Nickel investors have been on a wild ride in 2014.
Indonesia, supplying more than a fifth of global exports, surprised the mining world in January by putting into effect an outright ban on nickel ore exports.
Initially record warehouse inventories, massive stockpiling by Chinese nickel pig iron producers and growing mine supply kept a lid on the price which was languishing at near five-year lows below $14,000 a tonne at the start of the year.
The Asian nation, against expectations, stuck to its guns and the ban, in combination with fears that tensions with Russia could affect supply from top miner Norilsk, eventually sent the price above $20,000 in May.
But as LME stocks continued to rise and the Philippines – the only other source in the region of high-grade laterite ore required by China and responsible for 9% of global mine supply – took up some of Indonesia’s slack, supply worries subsided and the price tanked again, nearly wiping out all 2014’s gains.
Prices are now back above $16,500 on the back of dwindling stockpiles in China and expectations of robust demand from steelmakers in the US, China and the EU. And most forecasts for next year and beyond are optimistic with few bottom of the range predictions going below $20,000.
During all this tumult in the nickel industry, a small Toronto-headquartered firm called Asian Mineral Resources (CVE:ASN) was quietly establishing Vietnam’s first nickel complex on the doorstep of the world’s number one consumer of the steelmaking ingredient.
But a combination of a hike in concentrate export tariffs by Vietnamese authorities from 5% to 20%, a global slump in the price and a typhoon that hit the mine site located 160km west of the capital Hanoi, scuppered the project.
By 2009 AMR had revived Ban Phuc and in 2012 a cash injection by resources investment firm Pala to take a majority stake saw the creation of a nickel-copper-cobalt operation with a 400,000tpa capacity.
Ban Phuc currently produces 6,400 tonne nickel, 3,200 tonne copper and 200 tonne cobalt as a byproduct which is set to expand to 9,900 tonnes of nickel equivalent next year.
The main benefit of sulphide ores like those at Ban Phuc which was built for just $34 million, is low-cost separation and concentration through a simple flotation system. A cost effective plant and the fact that the Ban Phuc workforce is 92% local translates into some of the lowest all-in costs in the industry at $6.68 a pound.
CEO Evan Spencer, who took the helm at AMR at the start of the year, says the company’s development plans has a strong focus on exploration: “We not only want to extend Ban Phuc, which lies in the Song Da rift zone, but also regional targets with 16 already identified in its 50km2 exploration licence within the 150km2 concession.”
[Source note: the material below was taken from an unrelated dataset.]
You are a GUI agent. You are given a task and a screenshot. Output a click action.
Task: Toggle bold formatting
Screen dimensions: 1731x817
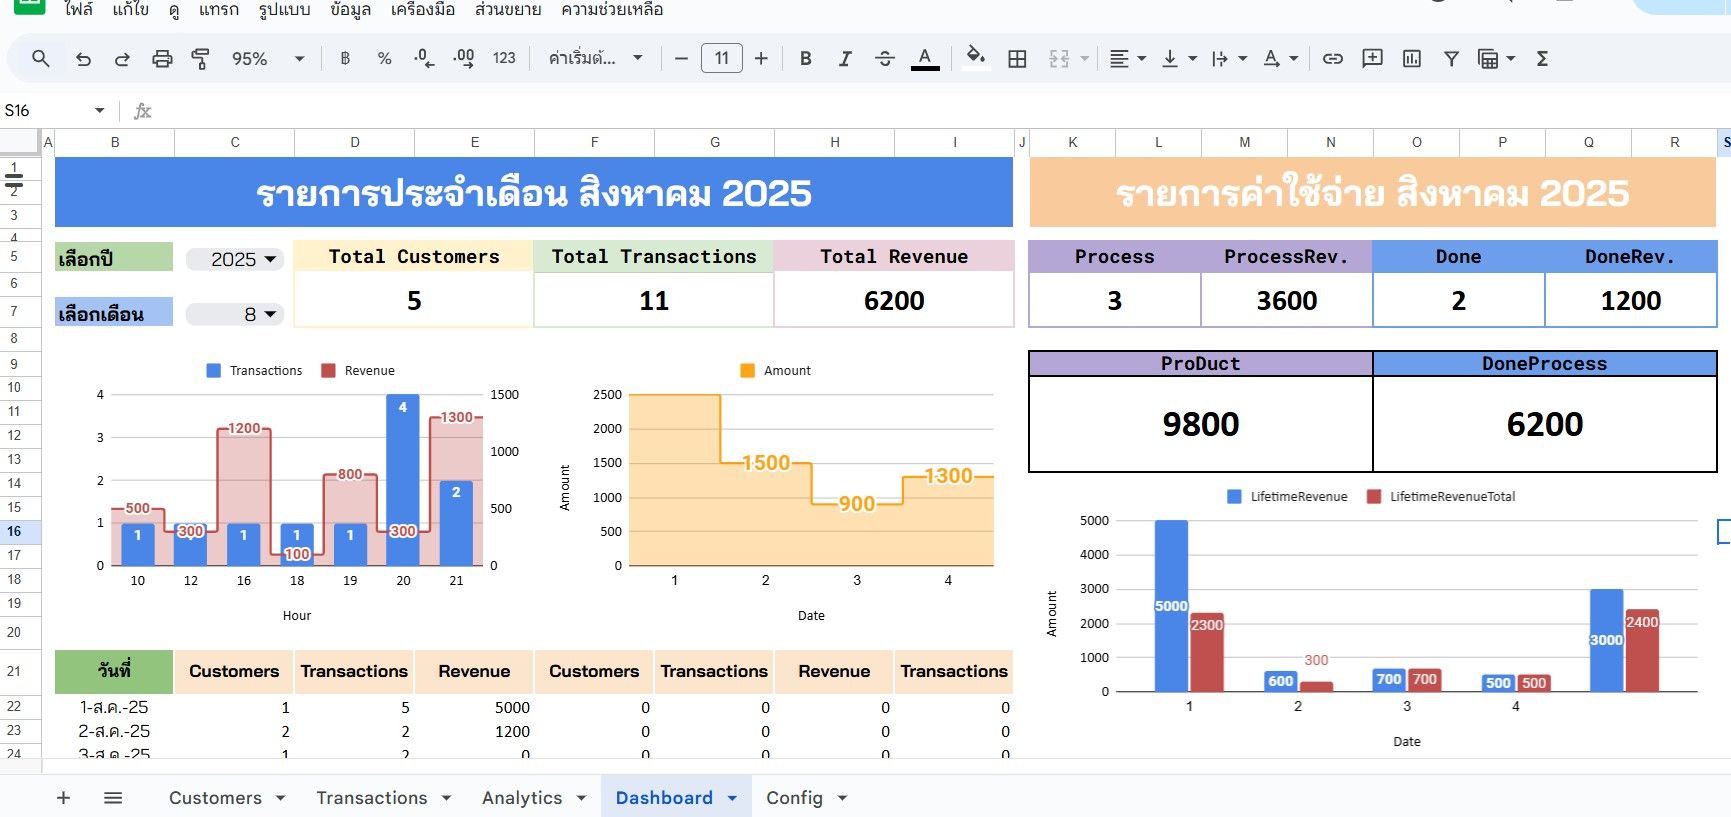click(805, 59)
The Song Da rift hosts a number of projects and a producing mine extending into neighbouring China over 200km from Ban Phuc. What’s more the geotectonic setting is similar to major nickel-copper-PGE deposits worked by Norilsk’s and Jinchuan [China’s largest nickel miner], says Spencer, adding that drilling has hit platinum grades of 2-3gpt.
Another potential game changer for the company is the building of a smelter, already in initial design phase, with the backing of the Vietnam government.
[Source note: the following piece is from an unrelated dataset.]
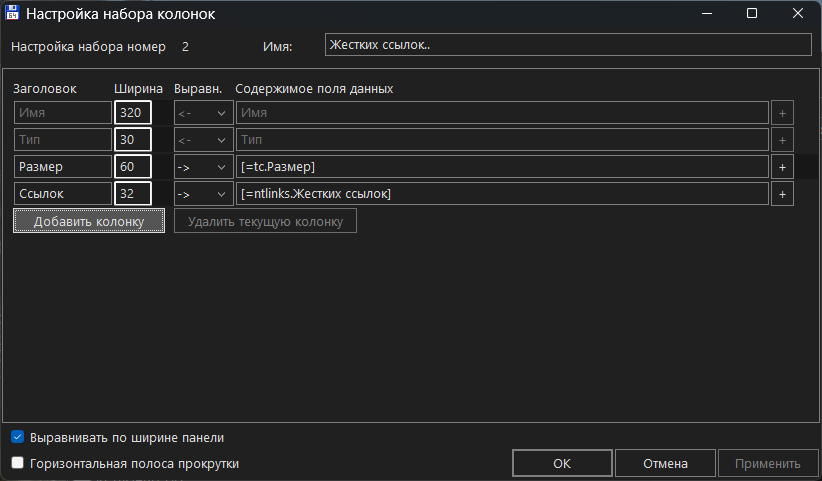Close the column set settings dialog
Viewport: 822px width, 481px height.
tap(797, 14)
A refinery which would cost in the region of $30 million to construct will reduce export tariffs from the current 20% for nickel concentrate to 5% for nickel matte, lower transport costs and boost process recoveries.
Spencer says the company “has only scratched the surface” of what’s possible in Vietnam and does not rule out in-country M&A activity:
“The government has been very supportive of the project and our expansion plans within a maturing legislative environment. And one tends to forget that Vietnam is a market of more than 90 million people. The potential is vast.”